Document extract
Tokyo United 東京ユナイテッド
- Full name: Tokyo United Football Club
- Founded: 2015; 11 years ago
- Chairman: Shuji Hitomi
- Manager: Masashi Fukuda
- League: Kantō Soccer League
- 2025: 1st of 10 (Champions)
- Website: https://tokyo-united-fc.jp/
| Home colours | Away colours |

= Tokyo United FC =

Japanese football club

Tokyo United FC (東京ユナイテッドFC, Tōkyō Yunaiteddo Efushi) is a football (soccer) club based in Bunkyō, which is located in Tokyo in Japan. They play in the Kantō Soccer League, which is part of Japanese Regional Leagues. It is the reserve team of Tokyo Musashino United, who plays at the Japan Football League.

== History ==
In January 2015, Keio University Soccer Team - playing in Tokyo Metropolitan Football League - decided to merge with Tokyo University Association Football Club, the football team of University of Tokyo. The will of this new reality is to reach J. League by 2020.

After getting the club to Division 1 of Kantō Soccer League, the club changed their name to Tokyo United Football Club in 2016. They also featured a female team, Bunkyo LB Ladies.

On 2021, they merged with Tokyo Musashino City to form current Japan Football League club Tokyo Musashino United. The existing Tokyo United team became Musashino's reserve team.

== League record ==

| Champions | Runners-up | Third place | Promoted | Relegated |

| League |  |  |  |  |  |  |  |  |  |  | Emperor's Cup | Shakaijin Cup |
| Season | Division | Position | GP | W | D | L | F | A | GD | Pts |
| 2015 | Tokyo Metropolitan Football League (Div. 1) | 2nd | 14 | 10 | 2 | 2 | 37 | 10 | 27 | 32 |  |  |
| 2016 | Kantō Soccer League (Div. 2) | 1st | 18 | 11 | 3 | 4 | 36 | 18 | 18 | 36 |  |  |
| 2017 | Kantō Soccer League (Div. 1) | 3rd | 18 | 8 | 6 | 4 | 40 | 25 | 15 | 30 |  |  |
| 2018 | 3rd | 18 | 8 | 6 | 4 | 37 | 26 | 11 | 30 |  |  |
| 2019 | 2nd | 18 | 12 | 1 | 5 | 32 | 16 | 16 | 37 |  |  |
| 2020 | 3rd | 9 | 6 | 1 | 2 | 15 | 7 | 8 | 19 |  |  |
| 2021 | 9th | 22 | 7 | 3 | 12 | 21 | 29 | -8 | 24 |  |  |
| 2022 | 2nd | 18 | 11 | 2 | 5 | 35 | 20 | 15 | 35 |  |  |
| 2023 | 3rd | 18 | 9 | 5 | 4 | 27 | 19 | 8 | 32 |  |  |
| 2024 | 5th | 18 | 7 | 3 | 8 | 24 | 24 | 0 | 24 |  |  |
| 2025 | 1st | 18 | 15 | 1 | 2 | 32 | 13 | 19 | 46 |  |  |

- Key
- Pos. = Position in league; GP = Games played; W = Games won; D = Games drawn; L = Games lost; F = Goals scored; A = Goals conceded; GD = Goals difference; Pts = Points gained

== Honours ==

Tokyo United FC honours
| Honour | No. | Years |
|---|---|---|
| Kantō Soccer League Division 2 | 1 | 2016 |
| Kantō Soccer League Division 1 | 1 | 2025 |

== Current squad ==
Updated to 23 August 2023.

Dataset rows
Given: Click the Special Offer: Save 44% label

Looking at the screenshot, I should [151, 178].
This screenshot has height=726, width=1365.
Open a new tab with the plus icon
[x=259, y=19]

Set tasks
A – Reproduce the passage of the Tokyo United FC article that begins at "- Website: https://tokyo-united-fc.jp/" and stops after "Bunkyo LB Ladies.".
B – According to the Tokyo United FC article, which two teams merged in January 2015?

Problem solutions
A –
- Website: https://tokyo-united-fc.jp/
| Home colours | Away colours |

= Tokyo United FC =

Japanese football club

Tokyo United FC (東京ユナイテッドFC, Tōkyō Yunaiteddo Efushi) is a football (soccer) club based in Bunkyō, which is located in Tokyo in Japan. They play in the Kantō Soccer League, which is part of Japanese Regional Leagues. It is the reserve team of Tokyo Musashino United, who plays at the Japan Football League.

== History ==
In January 2015, Keio University Soccer Team - playing in Tokyo Metropolitan Football League - decided to merge with Tokyo University Association Football Club, the football team of University of Tokyo. The will of this new reality is to reach J. League by 2020.

After getting the club to Division 1 of Kantō Soccer League, the club changed their name to Tokyo United Football Club in 2016. They also featured a female team, Bunkyo LB Ladies.

B – Keio University Soccer Team and Tokyo University Association Football Club.